Stored records
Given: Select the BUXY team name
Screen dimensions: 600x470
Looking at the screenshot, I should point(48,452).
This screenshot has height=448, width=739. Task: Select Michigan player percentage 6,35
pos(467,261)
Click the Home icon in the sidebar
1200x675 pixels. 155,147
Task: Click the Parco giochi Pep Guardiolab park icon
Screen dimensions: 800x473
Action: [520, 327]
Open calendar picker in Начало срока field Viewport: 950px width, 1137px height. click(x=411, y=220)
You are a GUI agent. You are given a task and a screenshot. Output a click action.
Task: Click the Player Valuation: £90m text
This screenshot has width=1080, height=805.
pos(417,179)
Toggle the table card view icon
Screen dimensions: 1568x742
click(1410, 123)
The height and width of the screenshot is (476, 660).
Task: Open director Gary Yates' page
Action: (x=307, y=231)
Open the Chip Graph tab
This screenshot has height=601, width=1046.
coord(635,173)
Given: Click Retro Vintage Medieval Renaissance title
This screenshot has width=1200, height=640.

What is expected – Every line above must be reproduced exactly as it stands.

Reply –
Given: Select the BUXY team name
Screen dimensions: 600x470
Looking at the screenshot, I should point(48,452).
This screenshot has height=448, width=739. Task: Select Michigan player percentage 6,35
pos(467,261)
Click the Home icon in the sidebar
1200x675 pixels. 155,147
Task: Click the Parco giochi Pep Guardiolab park icon
Screen dimensions: 800x473
Action: [520, 327]
Open calendar picker in Начало срока field Viewport: 950px width, 1137px height. click(x=411, y=220)
You are a GUI agent. You are given a task and a screenshot. Output a click action.
Task: Click the Player Valuation: £90m text
This screenshot has width=1080, height=805.
pos(417,179)
Toggle the table card view icon
Screen dimensions: 1568x742
click(1410, 123)
The height and width of the screenshot is (476, 660).
Task: Open director Gary Yates' page
Action: (x=307, y=231)
Open the Chip Graph tab
This screenshot has height=601, width=1046.
coord(635,173)
Given: Click Retro Vintage Medieval Renaissance title
This screenshot has width=1200, height=640.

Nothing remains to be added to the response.